What the task asks —
Copy all lines below that use the word "each".

Source data —

---

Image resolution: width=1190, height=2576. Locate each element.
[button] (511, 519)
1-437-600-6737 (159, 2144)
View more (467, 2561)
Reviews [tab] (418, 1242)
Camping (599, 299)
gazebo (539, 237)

---

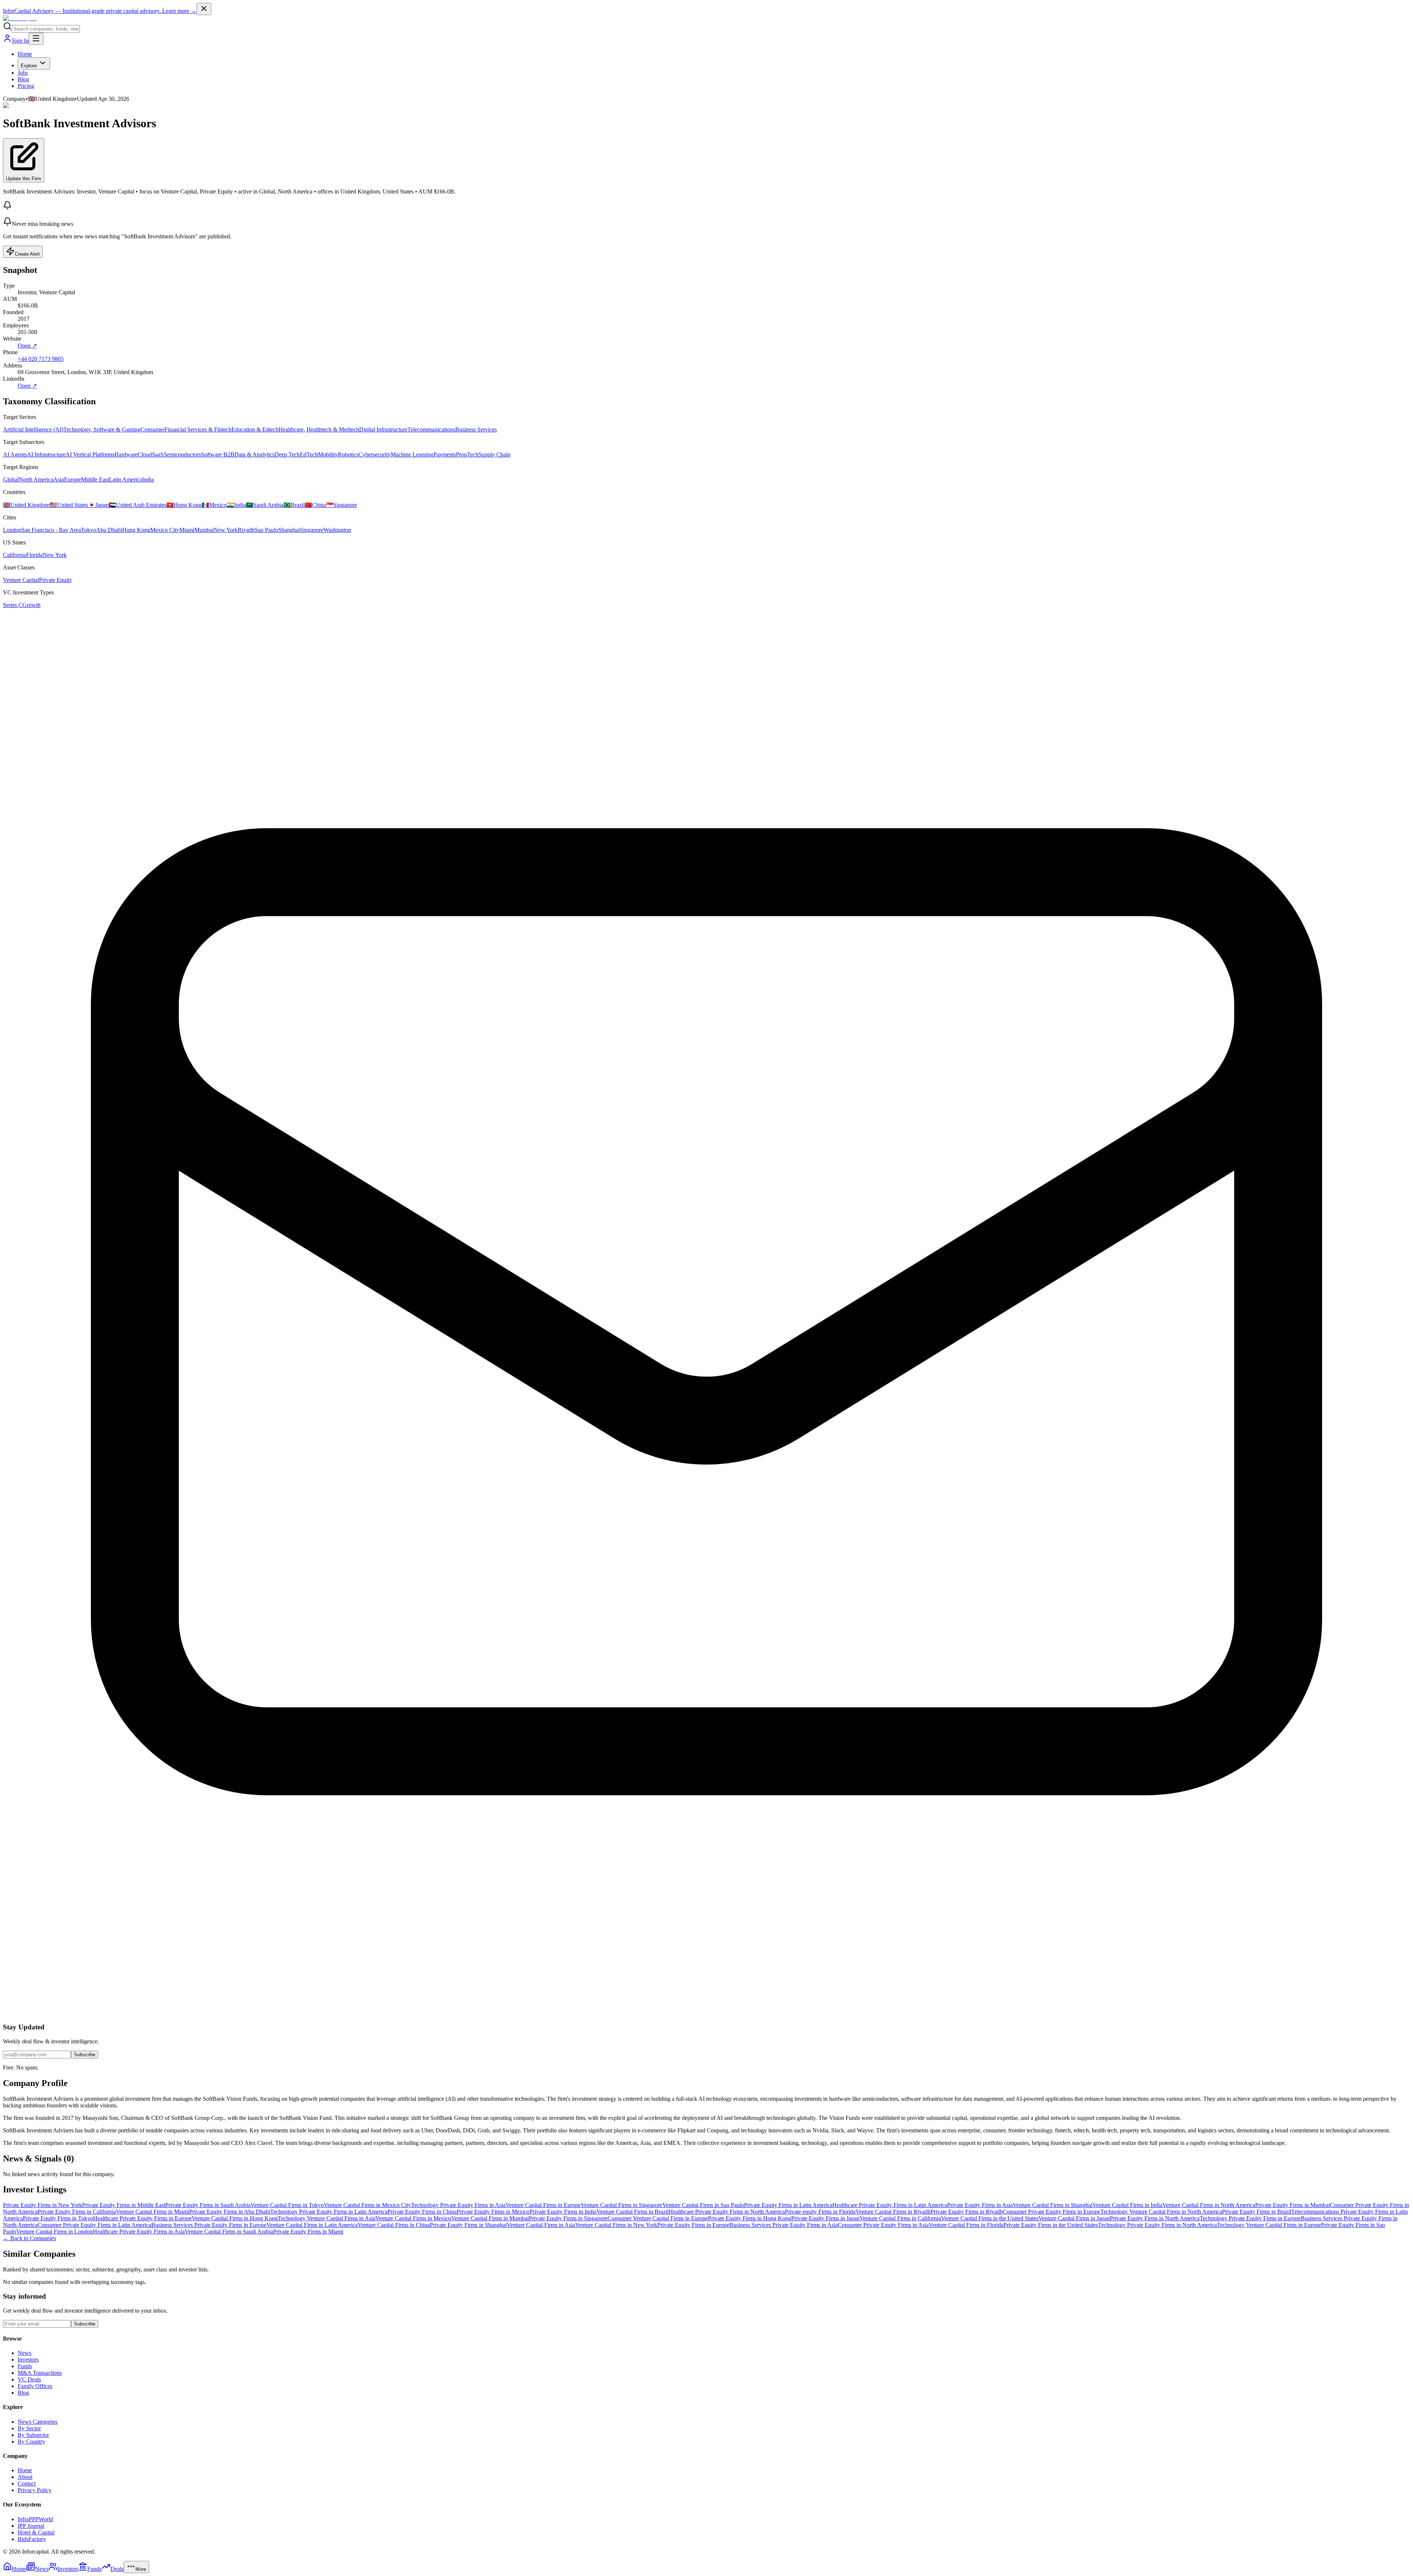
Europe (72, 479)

---

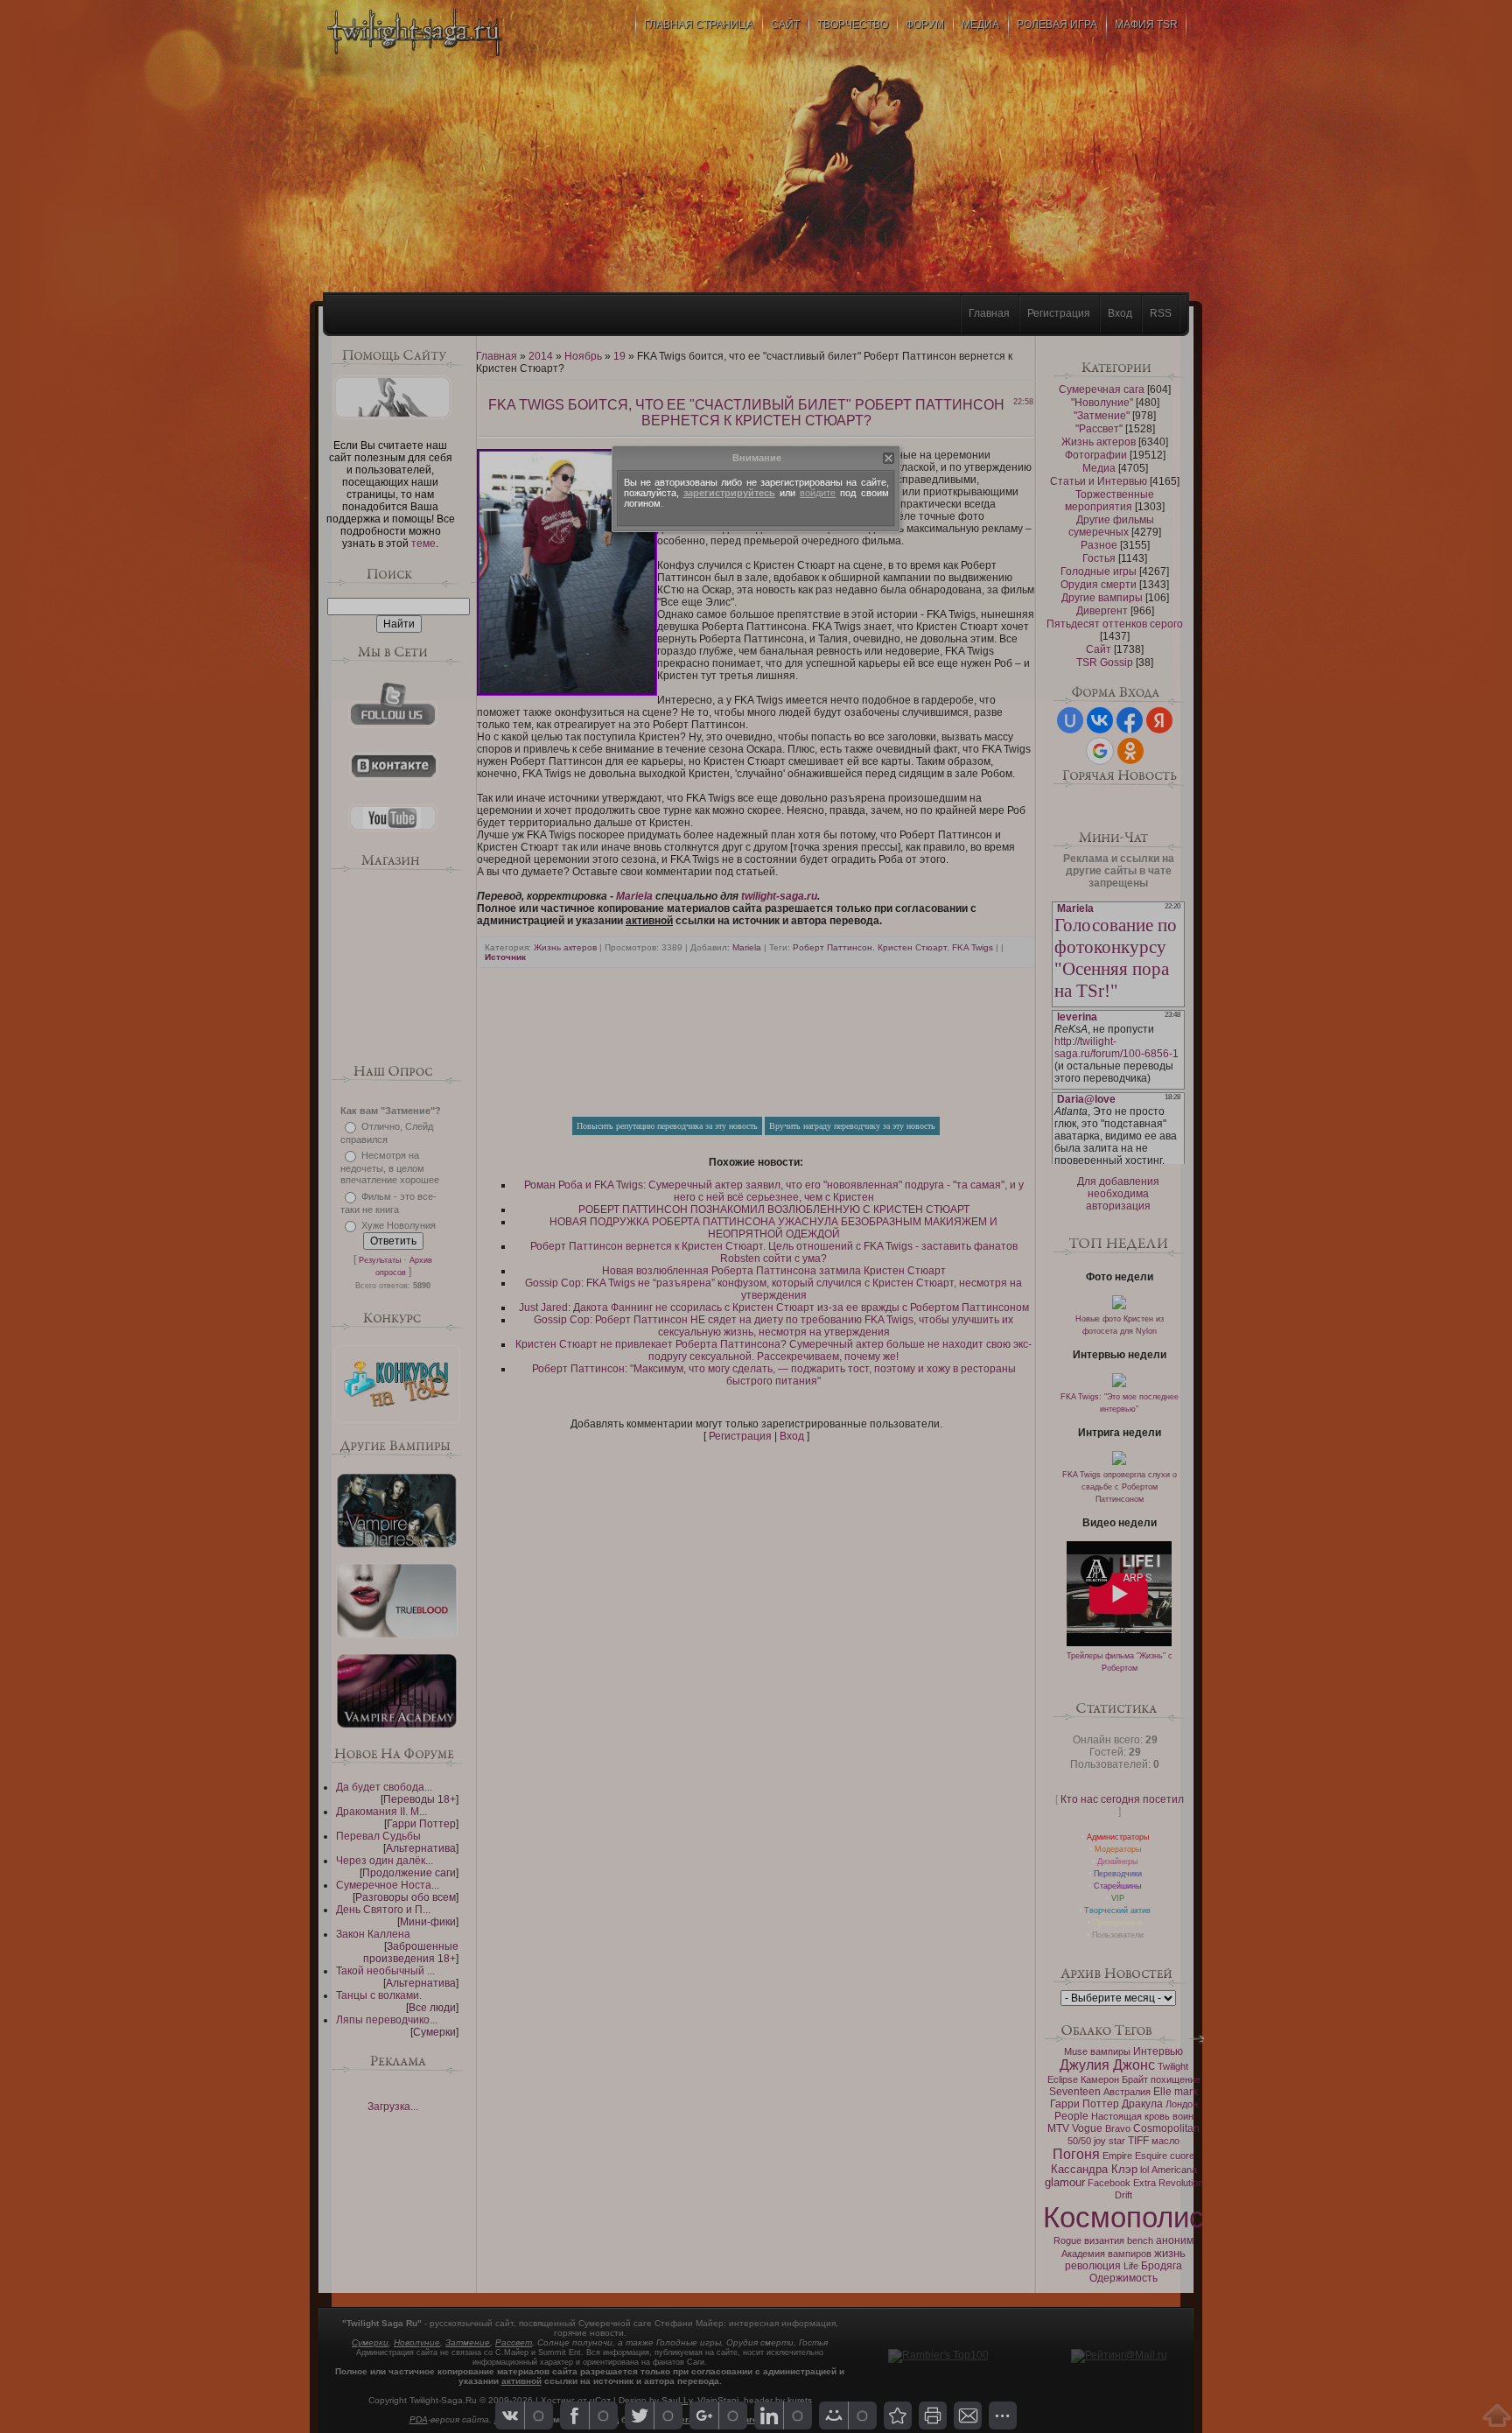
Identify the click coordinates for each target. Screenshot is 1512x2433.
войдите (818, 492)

---

Written reply —
Image resolution: width=1190, height=2576. Locate each element.
Identify the click coordinates for each target. Screenshot is 1512x2433.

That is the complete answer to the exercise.